In German folklore, the figure of the Freischütz  is a marksman who, by a contract with the devil, has obtained a certain number of bullets destined to hit without fail whatever object he wishes. As the legend is usually told, six of the magic bullets (German: Freikugeln) are thus subservient to the marksman's will, but the seventh is at the absolute disposal of the devil himself.

Apel's Freischütz
Stories about the Freischütz were especially common in Germany during the 14th, 15th and 16th centuries. But the tale became widely circulated in 1810 when Johann August Apel included it as the first tale in the first volume of the Gespensterbuch ('Book of Ghosts'). Thomas de Quincey translated Apel's tale into English as "The Fatal Marksman" in Popular Tales and Romances of the Northern Nations (1823), another translation was published under the title "Der Freischütz; or, The Magic Balls" in Mary Diana Dods' Tales of the Wild and the Wonderful (1825), and a third translation was published anonymously as The Original Legend of Der Freischütz, or the Free Shot (1833).

● Given information:

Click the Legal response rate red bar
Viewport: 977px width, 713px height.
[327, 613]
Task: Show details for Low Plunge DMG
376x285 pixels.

● What the task requires:
Continue the Freischütz passage, starting after the sentence about its three English translations.

● Right answer:
Weber's opera
Apel's tale formed the subject of Weber's opera Der Freischütz (1821), the libretto of which was written by Johann Friedrich Kind, who had suggested Apel's story as an excellent theme for the composer.

E. T. A. Hoffmann
E. T. A. Hoffmann's The Affianced Spectre (1847) is another variant. In this story, after the seventh bullet shoots Wilhelm's mistress, Catherine, instead of the game at which Wilhelm aimed, the devil triumphs at Wilhelm's misery. Wilhelm marries another woman at the end of the year, despite having sworn an oath at Catherine's grave to remain single for the rest of his life. Out of grief, Wilhelm takes a solitary excursion into the forest. As he rides, he hears the wild huntsman, his pack, and wolves chasing after him. A thunderbolt throws Wilhelm from the horse. A mysterious voice commands Wilhelm to follow and leads him to a cavern, where Wilhelm sees many skeletons, one of which is that of Catherine; the skeleton waltzes with Wilhelm. Other skeletons join the dance until daybreak. The following morning, Wilhelm and his horse are found dead and gnawed by the wolves.

Slovene version
Similar tales are also known from the Slavic mythology, where the marksman, named Lampert, is sometimes called čarostrelec.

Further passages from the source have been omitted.